Nessa ocasião, receptores sem fio foram integrados ao laboratório onde Tesla e sua equipe construíram essa bela monstruosidade, que se elevava imponente, símbolo do futuro da humanidade aqui e agora, na cidade de Berlim.
E, ao ver Bruno, Tesla foi rápido em recebê-lo com entusiasmo e felicidade estampados no rosto.
"Senhor von Zehntner… peço desculpas, Vossa Alteza… A promessa que fez a mim anos atrás, que eu tenho guardado na memória a cada dia que passa, finalmente está completa…"
"Aqui e agora, vou provar que seus investimentos não foram em vão, mesmo com o tempo de espera sendo longo demais. Deixe-me mostrar a você o futuro do mundo, aqui e agora! Em Berlim, como deve ser!"
Bruno não disse nada de relevante. Este não era seu dia, nem seu momento. Era de Tesla. Então, ele apenas observou pacientemente, com um aceno silencioso de aprovação, sinalizando para começar a mostrar o potencial máximo da humanidade, livre de culpa, sem escassez, sem traições.
E, quando tudo começou, foi uma cena de ficção científica: as bobinas ao redor da torre se iluminaram com eletricidade, controlada, sem perigo, sem uma só gota de risco para quem assistia, que viu essa energia romper o céu como um relâmpago, propagando-se pelo ar até o receptor que acendeu a sala, após o corte completo de energia inicial.
Funcionou perfeitamente… Energia em sua forma mais pura, canalizada da própria terra, sem estar presa a linhas ou grandes usinas, que liberam gases do efeito estufa ou toxinas em quantidades apocalípticas. Era isso… A resposta da humanidade para seu próprio fracasso.
Não seriam as guerras que Bruno travou, nem a restauração da cavalaria, o nobre dever ou a decência humana. Aqui e agora, em Berlim, com a ativação da tecnologia de transmissão de energia sem fio de forma genuína e prática.
Isso não era apenas um sinal de um novo horizonte, impulsionado por mentes visionárias como Bruno e Nikola Tesla. Era o fim de uma era onde ganância e idiotice faziam o ser humano desperdiçar seu próprio futuro e até se destruir no processo.
Antes que a imagem desaparecesse, mas as luzes permanecessem, Bruno não conseguiu evitar aplaudir. Primeiro devagar, e depois com entusiasmo, até que todos ao redor seguem o exemplo, celebrando a conquista daquele dia histórico.

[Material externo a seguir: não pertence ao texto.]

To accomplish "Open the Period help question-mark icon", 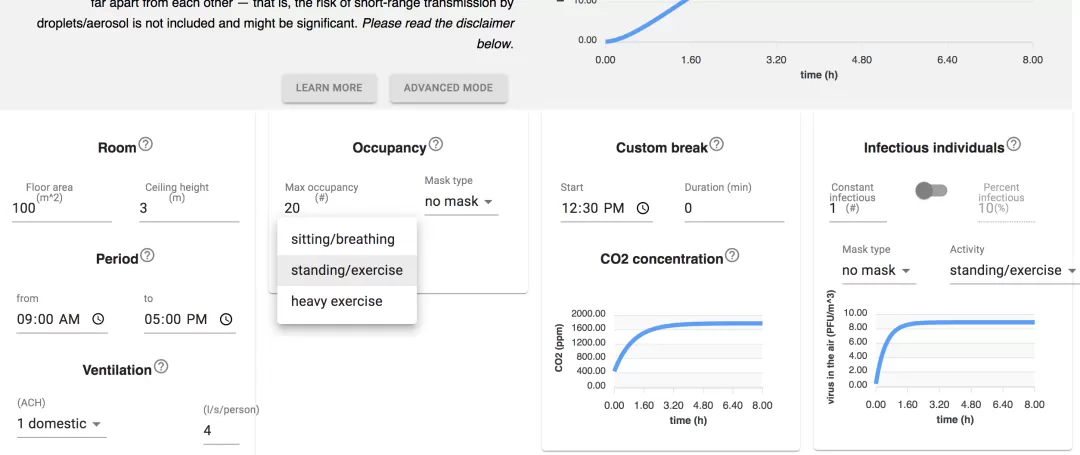I will click(x=147, y=256).
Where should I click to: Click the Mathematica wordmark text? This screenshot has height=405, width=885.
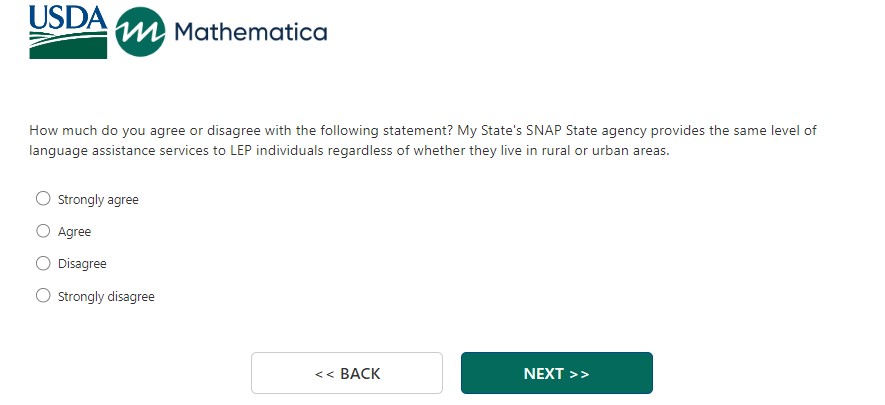coord(250,33)
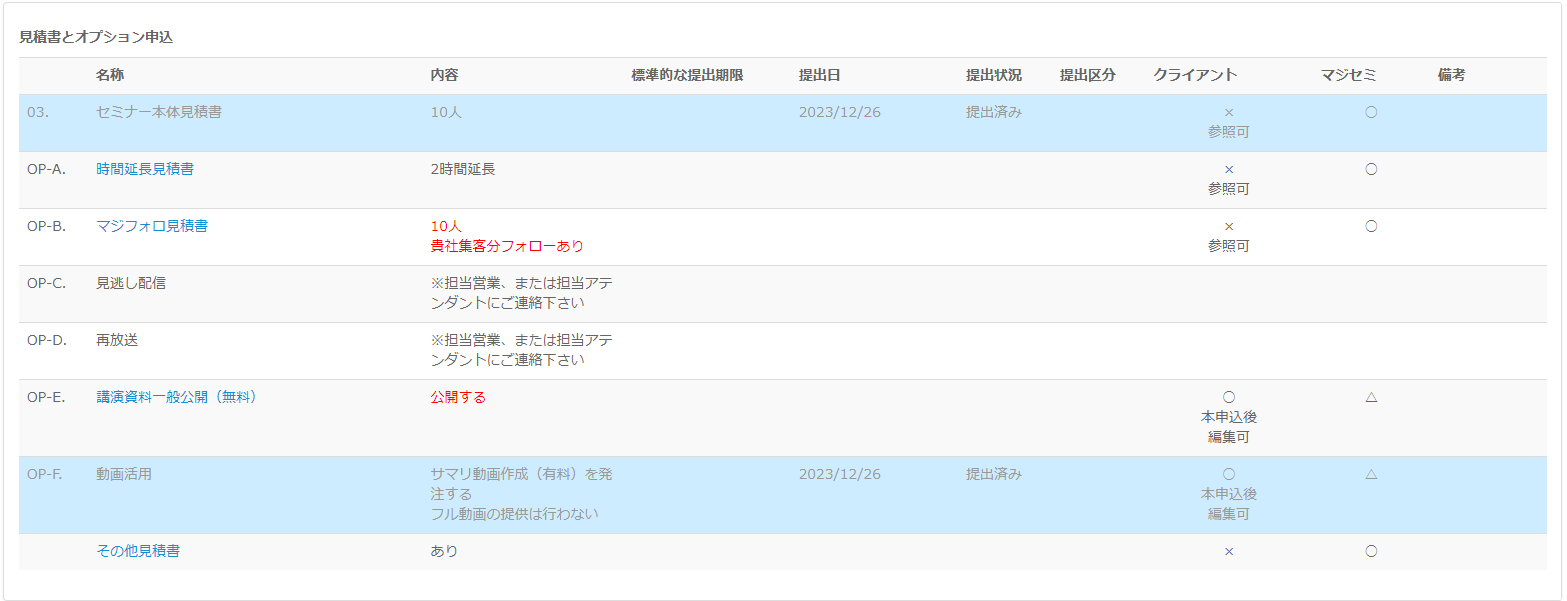The image size is (1567, 601).
Task: Click the クライアント ○ mark in the OP-E row
Action: click(1228, 397)
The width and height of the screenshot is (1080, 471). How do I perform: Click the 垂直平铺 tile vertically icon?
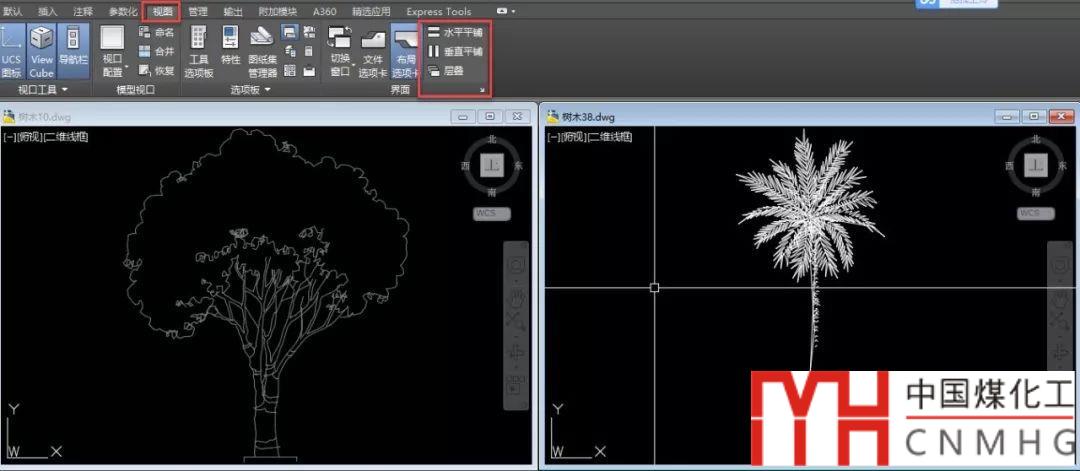pyautogui.click(x=433, y=51)
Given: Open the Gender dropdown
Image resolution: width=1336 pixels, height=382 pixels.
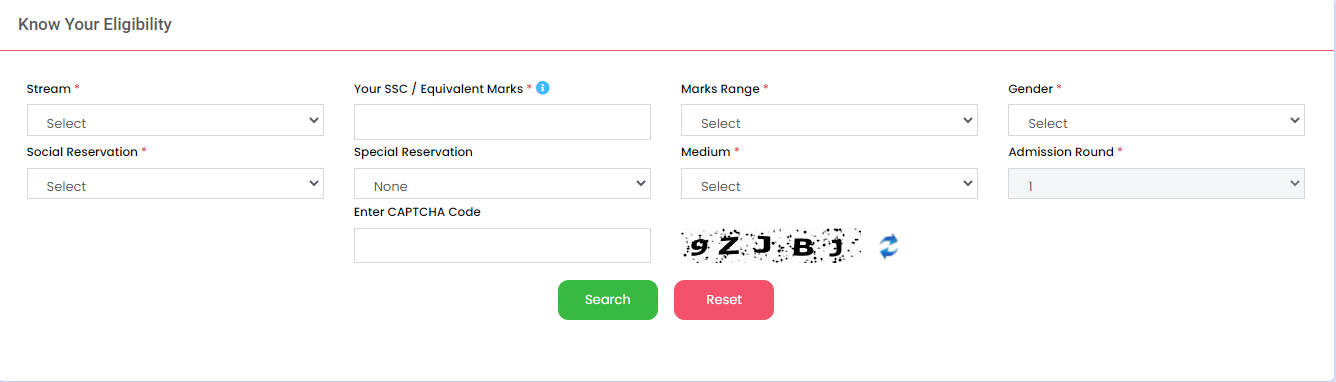Looking at the screenshot, I should coord(1156,121).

O aplauso foi forte, retumbante, por um bom tempo, até que Bruno finalmente parou e, com essa pausa, o silêncio tomou conta da sala – não por medo, mas por respeito, reverência. Sabiam que as palavras faladas agora pelos dois homens que fizeram essa façanha se tornar realidade ecoariam na história.
"Nikola Tesla… O que você e sua equipe fizeram aqui é extraordinário de formas que nem consigo descrever. Mas ambos sabemos o que isso significa, não só para o futuro do nosso país, mas para o mundo inteiro."
"É o maior pecado da minha vida não poder recompensá-lo aqui e agora pelo seu esforço. Infelizmente, minha família e eu estamos em processo de mudança da cidade de Berlim para nossa nova morada nos Alpes Tyrolenses."
"Mas garanto que, quando tiverem os meios, vocês e sua equipe serão devidamente recompensados, não só financeiramente, mas com honrarias pela brava afronta às forças que tentaram impedir que essa revolução acontecesse."
"Prometo a vocês que isso é só o começo do que ainda vamos conquistar nesta vida. Juntos, construiremos um mundo muito melhor do que deixamos para trás, eu juro!"
Nikola Tesla não sabia, mas Bruno planejava torná-lo um nobre do Tirol, concedendo um título hereditário ligado à sua linhagem e, claro, uma medalha oficial do Primeiro Distrito de Tirol, em reconhecimento à sua genialidade que para sempre moldou o futuro do mundo.